* **Objectif**: Reprenez le passage du texte cité de "4        Par décision du" à "contre cette décision." en changeant "requérante" en "demanderesse".

4        Par décision du 27 juillet 2017, l’examinateur de l’EUIPO a rejeté la demande d’enregistrement pour tous les produits repris au point 3 ci-dessus sur le fondement de l’article 7, paragraphe 1, sous b) et c), et paragraphe 2, du règlement no 207/2009 [devenu article 7, paragraphe 1, sous b) et c), et paragraphe 2, du règlement 2017/1001].

5        Le 22 septembre 2017, la requérante a formé un recours auprès de l’EUIPO, au titre des articles 58 à 64 du règlement no 207/2009 (devenus articles 66 à 71 du règlement 2017/1001), contre cette décision.

* **Matériel fourni**:
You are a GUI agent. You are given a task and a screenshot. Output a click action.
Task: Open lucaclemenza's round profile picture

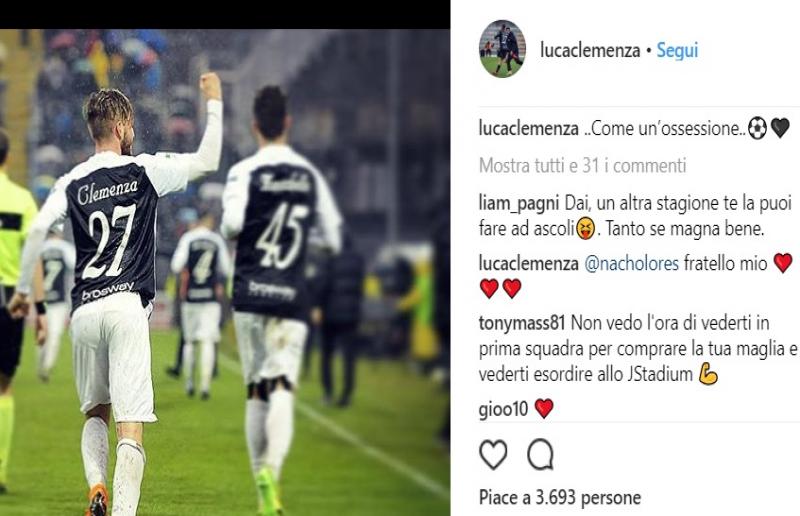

* **Résultat**:
4        Par décision du 27 juillet 2017, l’examinateur de l’EUIPO a rejeté la demande d’enregistrement pour tous les produits repris au point 3 ci-dessus sur le fondement de l’article 7, paragraphe 1, sous b) et c), et paragraphe 2, du règlement no 207/2009 [devenu article 7, paragraphe 1, sous b) et c), et paragraphe 2, du règlement 2017/1001].

5        Le 22 septembre 2017, la demanderesse a formé un recours auprès de l’EUIPO, au titre des articles 58 à 64 du règlement no 207/2009 (devenus articles 66 à 71 du règlement 2017/1001), contre cette décision.